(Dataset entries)
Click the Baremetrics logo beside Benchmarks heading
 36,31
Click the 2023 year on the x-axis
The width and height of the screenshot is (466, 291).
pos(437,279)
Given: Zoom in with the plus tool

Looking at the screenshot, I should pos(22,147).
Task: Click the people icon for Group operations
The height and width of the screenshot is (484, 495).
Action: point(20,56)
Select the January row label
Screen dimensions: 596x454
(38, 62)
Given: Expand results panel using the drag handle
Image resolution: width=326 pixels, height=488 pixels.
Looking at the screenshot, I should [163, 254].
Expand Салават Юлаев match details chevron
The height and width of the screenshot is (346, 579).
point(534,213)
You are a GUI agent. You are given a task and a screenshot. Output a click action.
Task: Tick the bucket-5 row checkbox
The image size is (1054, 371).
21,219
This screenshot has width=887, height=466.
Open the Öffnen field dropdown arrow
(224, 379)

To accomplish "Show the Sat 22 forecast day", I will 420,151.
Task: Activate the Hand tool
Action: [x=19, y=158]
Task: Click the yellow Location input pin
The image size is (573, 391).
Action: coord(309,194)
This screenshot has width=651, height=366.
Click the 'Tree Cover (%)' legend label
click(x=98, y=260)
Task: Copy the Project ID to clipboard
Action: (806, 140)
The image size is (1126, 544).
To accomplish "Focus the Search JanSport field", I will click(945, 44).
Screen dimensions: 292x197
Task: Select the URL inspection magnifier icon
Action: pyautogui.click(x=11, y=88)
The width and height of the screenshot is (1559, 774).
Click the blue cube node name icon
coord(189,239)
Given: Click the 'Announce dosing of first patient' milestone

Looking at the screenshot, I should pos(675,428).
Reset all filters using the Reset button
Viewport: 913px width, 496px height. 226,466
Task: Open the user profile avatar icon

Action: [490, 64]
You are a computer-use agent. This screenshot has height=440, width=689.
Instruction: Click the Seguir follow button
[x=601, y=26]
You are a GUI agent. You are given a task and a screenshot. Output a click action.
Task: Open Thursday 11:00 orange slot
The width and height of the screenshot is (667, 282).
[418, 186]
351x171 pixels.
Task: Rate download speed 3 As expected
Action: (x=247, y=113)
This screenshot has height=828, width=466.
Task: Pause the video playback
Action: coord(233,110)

» Task to complete:
Provide a verbatim reproduction of all the records.

» Reply to the exercise:
Click the Baremetrics logo beside Benchmarks heading
 36,31
Click the 2023 year on the x-axis
The width and height of the screenshot is (466, 291).
pos(437,279)
Given: Zoom in with the plus tool

Looking at the screenshot, I should pos(22,147).
Task: Click the people icon for Group operations
The height and width of the screenshot is (484, 495).
Action: point(20,56)
Select the January row label
Screen dimensions: 596x454
(38, 62)
Given: Expand results panel using the drag handle
Image resolution: width=326 pixels, height=488 pixels.
Looking at the screenshot, I should [163, 254].
Expand Салават Юлаев match details chevron
The height and width of the screenshot is (346, 579).
point(534,213)
You are a GUI agent. You are given a task and a screenshot. Output a click action.
Task: Tick the bucket-5 row checkbox
The image size is (1054, 371).
21,219
This screenshot has width=887, height=466.
Open the Öffnen field dropdown arrow
(224, 379)

To accomplish "Show the Sat 22 forecast day", I will 420,151.
Task: Activate the Hand tool
Action: [x=19, y=158]
Task: Click the yellow Location input pin
The image size is (573, 391).
Action: coord(309,194)
This screenshot has width=651, height=366.
Click the 'Tree Cover (%)' legend label
click(x=98, y=260)
Task: Copy the Project ID to clipboard
Action: (806, 140)
The image size is (1126, 544).
To accomplish "Focus the Search JanSport field", I will click(945, 44).
Screen dimensions: 292x197
Task: Select the URL inspection magnifier icon
Action: pyautogui.click(x=11, y=88)
The width and height of the screenshot is (1559, 774).
Click the blue cube node name icon
coord(189,239)
Given: Click the 'Announce dosing of first patient' milestone

Looking at the screenshot, I should pos(675,428).
Reset all filters using the Reset button
Viewport: 913px width, 496px height. 226,466
Task: Open the user profile avatar icon

Action: [490, 64]
You are a computer-use agent. This screenshot has height=440, width=689.
Instruction: Click the Seguir follow button
[x=601, y=26]
You are a GUI agent. You are given a task and a screenshot. Output a click action.
Task: Open Thursday 11:00 orange slot
The width and height of the screenshot is (667, 282).
[418, 186]
351x171 pixels.
Task: Rate download speed 3 As expected
Action: (x=247, y=113)
This screenshot has height=828, width=466.
Task: Pause the video playback
Action: coord(233,110)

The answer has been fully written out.